Losing body fat is a difficult endeavour to many individuals. This often relates to misunderstanding the behaviours that lead to effective body composition improvements. The mainstream medical establishment has no real understanding of nutrition or exercise and as a result has a very poor track record in fat loss advice. Proponents of the ‘eat-too-much, do-too-little’ theory of weight gain are therefore ensuring long-term failure in any fat loss programme by applying its logic to their diet. In addition, the focusing of the attention to weight loss, rather than body fat loss, also causes a reduction in the long-term success for the individual.
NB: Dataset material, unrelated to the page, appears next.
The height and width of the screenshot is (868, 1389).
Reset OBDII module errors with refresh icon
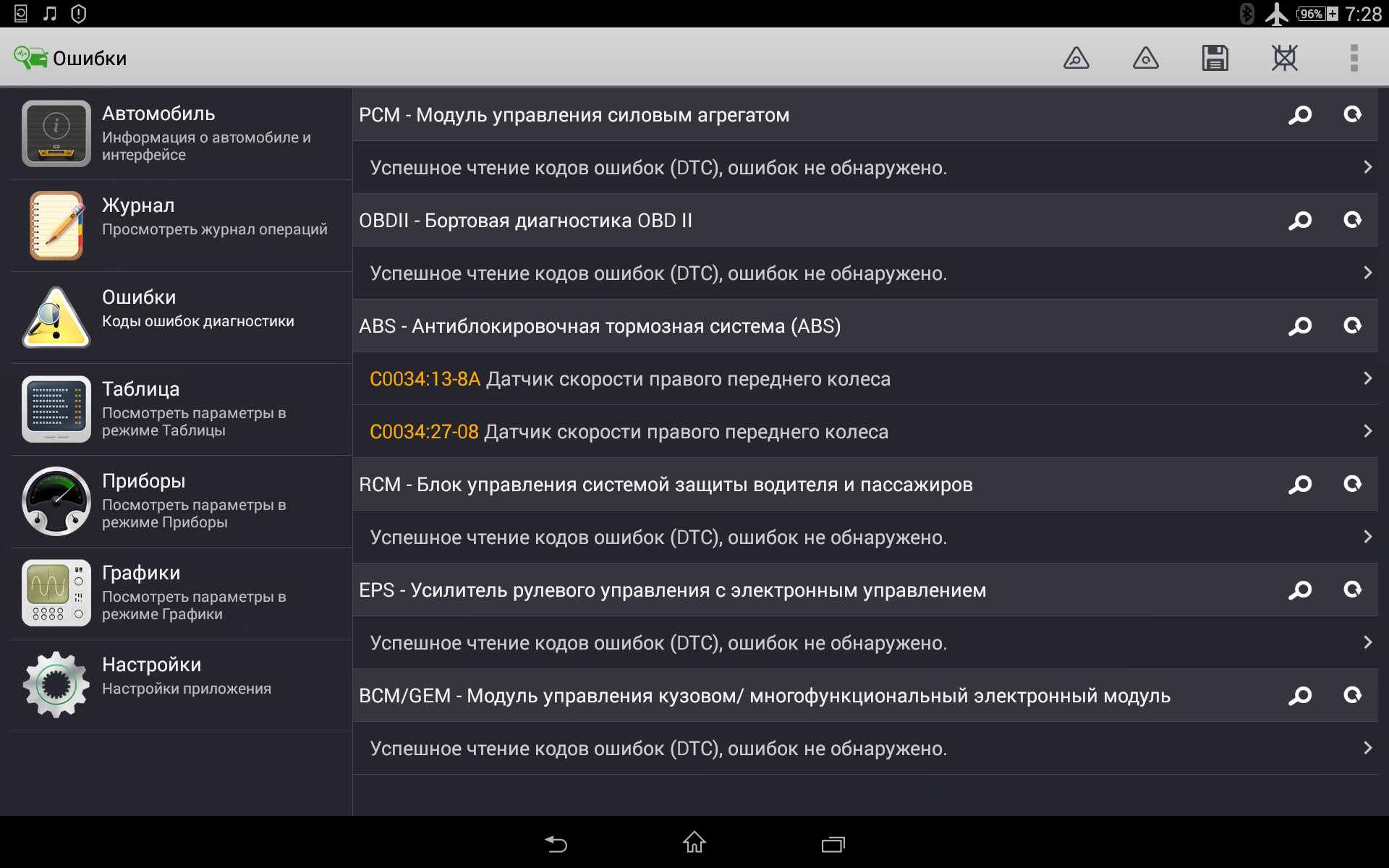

This is because initial weight loss, if it is skeletal muscle, dramatically increase the likelihood of future regain of body fat. Here are 5 behaviours that should be the cornerstone of any successful body fat programme.
1. Do Not ‘Diet’
Forced calorie restriction has been shown to cause a loss of lean body tissue and this in turn reduces the resting metabolic rate. Because the resting metabolic rate contributes the largest portion of the daily energy expenditure, its reduction causes a cessation of body fat loss and eventual fat regain. Resting metabolic rate must not be allowed to decrease if long term body composition improvements are required, and this means no forced calorie restriction.
2. Avoid Fructose
Fructose is thought to be the primary cause of insulin resistance which leads to the development of abdominal weight gain and metabolic syndrome. Elevated plasma insulin levels are thought to cause leptin resistance and this in turn disrupts the ability of the hypothalamus to regulate appetite, resting metabolic rate and energy expenditure. Fructose is part of the sucrose molecule and so replacement of fat with sugar in the belief that low fat food will aid weight loss is counterproductive.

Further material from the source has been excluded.